O que o planejamento e a gestão solicitam é flexibilidade e adaptabilidade. Uma abordagem rígida, em um contexto de tamanha incerteza, é errado. Tem de ter planejamento com os dados que você dispõe e consciência de imprevisibilidade sobre algumas variáveis muito importantes, como a incidência da doença. Tem de ter capacidade de ser flexível e adaptável.
As salas de aula devem ganhar ainda mais heterogeneidade; as crianças vão voltar em níveis muito diferentes de aprendizagem. Isso demanda ajuste fino no planejamento?
Quando as pessoas pensam desigualdade, talvez pensem só no macro. A desigualdade entre o setor privado e público deve aumentar, entre redes também. Mas, além disso, a desigualdade no interior de cada rede deve aumentar e no interior de cada escola. A desigualdade é em todos os recortes que você fizer, até dentro da sala. A gestão pedagógica precisa ser ainda muito mais fina e customizada. Temos de olhar ainda mais para cada estudante. E a professora e o professor têm de estar capacitados para isso e apoiados. O trabalho entre professores aumenta, passa a ter uma pressão positiva para ser mais cooperativo. A ideia de ter abordagens interdisciplinares e intersetoriais passa a ter mais acolhimento. Esse planejamento da sala de aula também terá aumento de complexidade.
É possível que os próprios estudantes consigam se apoiar e como fortalecer os grupos de estudantes para reduzir desigualdades?

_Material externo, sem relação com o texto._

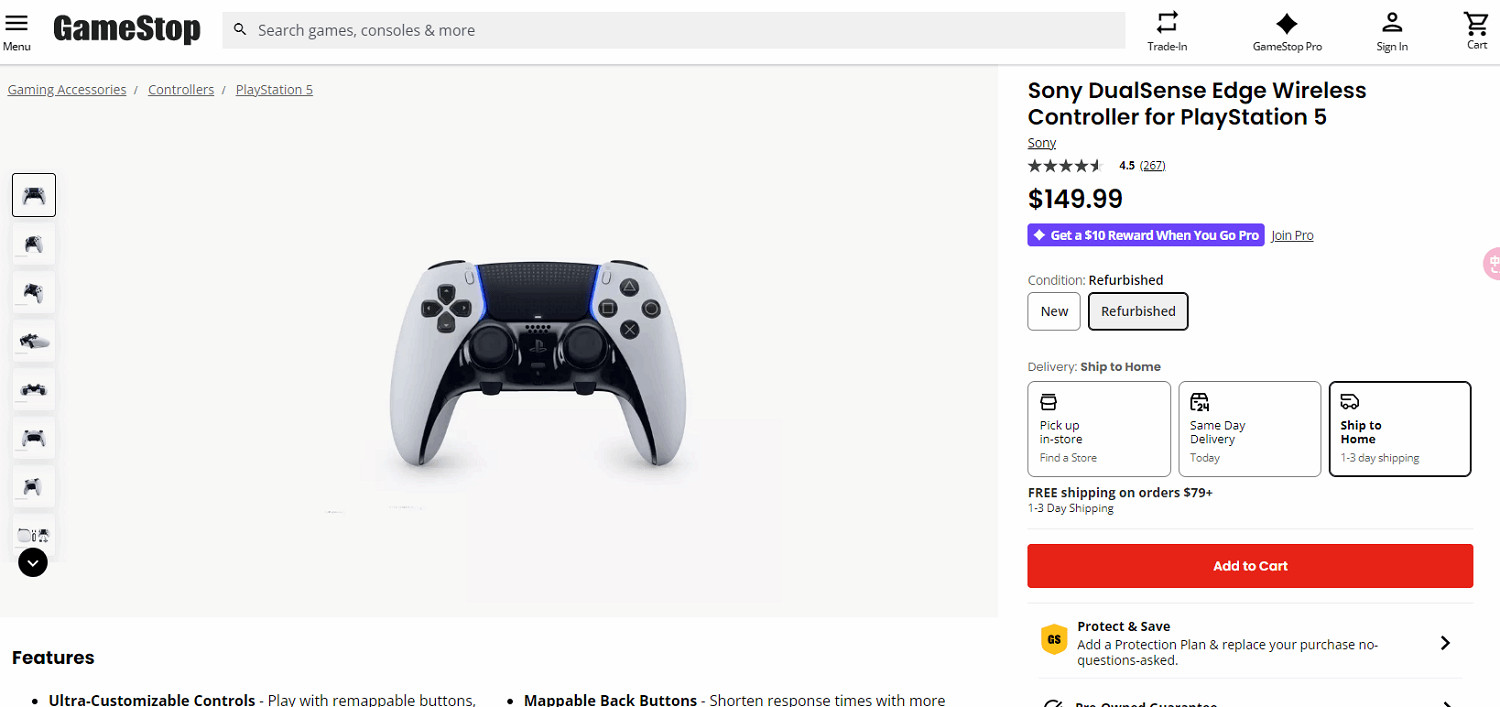Select the Refurbished condition option
This screenshot has height=707, width=1500.
tap(1138, 311)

O melhor caminho para se pensar nisso é ver como os estudantes nesse momento de ensino remoto estão criando redes de apoio entre eles, até no WhatsApp. Isso é mais intenso com o pessoal do 3.º do ensino médio. Sobretudo para os mais velhos, (é possível) aumentar as redes de colaboração com protagonismo de estudantes. Isso será tão mais bem feito quanto mais as escolas estiverem disponíveis para acolher isso. Em algumas culturas, se recusa isso, mas deveria fazer o contrário: estimular.
Quais as experiências de gestão da redes no Brasil para essa retomada?
Os Estados estão tentando caminhos que têm elementos variados. Uns estão mais atentos à qualidade da avaliação, outros à qualidade do acolhimento ou à forma do ensino híbrido. Nas redes estaduais, a grande maioria está tentando ter essa lucidez de que precisa ter uma estratégia ainda mais estruturada do que tinha antes. E há cada vez mais trocas entre as secretarias.
Precisamos de mais dinheiro para essas ações de retomada?
Há recursos que podem ser melhor direcionados do que estavam, porque essa complexidade aumenta a necessidade de foco, mas é óbvio que vai ter necessidade de recursos novos diante da crise que se avizinha. Uma boa estruturação do Fundeb (Fundo de Manutenção e Desenvolvimento da Educação Básica, cuja renovação foi aprovada em agosto) vai ser importante, e implementar o sentido equitativo do Fundeb.